> **TASK GOAL**
Pull every line containing "will" out of the listing below.

[EXERCISE DATA — start]

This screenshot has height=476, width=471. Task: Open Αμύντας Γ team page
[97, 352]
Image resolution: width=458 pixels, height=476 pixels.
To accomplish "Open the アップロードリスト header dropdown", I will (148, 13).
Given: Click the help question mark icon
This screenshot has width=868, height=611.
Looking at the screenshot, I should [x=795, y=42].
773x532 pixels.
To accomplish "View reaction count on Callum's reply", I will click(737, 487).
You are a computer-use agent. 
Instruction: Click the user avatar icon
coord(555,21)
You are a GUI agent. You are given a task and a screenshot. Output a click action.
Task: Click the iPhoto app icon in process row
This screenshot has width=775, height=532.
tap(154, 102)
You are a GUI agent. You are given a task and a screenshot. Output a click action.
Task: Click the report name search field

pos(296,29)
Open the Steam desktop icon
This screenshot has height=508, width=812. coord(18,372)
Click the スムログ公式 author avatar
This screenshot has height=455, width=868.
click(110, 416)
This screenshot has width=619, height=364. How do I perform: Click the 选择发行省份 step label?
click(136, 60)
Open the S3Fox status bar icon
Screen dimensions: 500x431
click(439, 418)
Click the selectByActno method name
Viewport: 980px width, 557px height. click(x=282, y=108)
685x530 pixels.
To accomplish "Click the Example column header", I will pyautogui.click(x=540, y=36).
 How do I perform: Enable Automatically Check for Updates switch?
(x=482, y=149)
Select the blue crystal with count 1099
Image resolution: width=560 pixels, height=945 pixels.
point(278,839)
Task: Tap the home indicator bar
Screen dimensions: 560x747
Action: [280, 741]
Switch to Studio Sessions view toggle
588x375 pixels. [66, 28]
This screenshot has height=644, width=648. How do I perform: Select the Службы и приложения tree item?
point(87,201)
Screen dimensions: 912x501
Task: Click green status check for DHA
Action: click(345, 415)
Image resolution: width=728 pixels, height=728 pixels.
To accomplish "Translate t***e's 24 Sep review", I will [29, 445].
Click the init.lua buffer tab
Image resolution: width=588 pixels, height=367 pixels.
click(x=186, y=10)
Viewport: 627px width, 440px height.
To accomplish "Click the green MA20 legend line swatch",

[EXERCISE DATA — finish]

> **RESPONSE BOX**
To accomplish "Open the アップロードリスト header dropdown", I will (148, 13).
To accomplish "View reaction count on Callum's reply", I will click(737, 487).
To accomplish "Click the Example column header", I will pyautogui.click(x=540, y=36).
To accomplish "Translate t***e's 24 Sep review", I will [29, 445].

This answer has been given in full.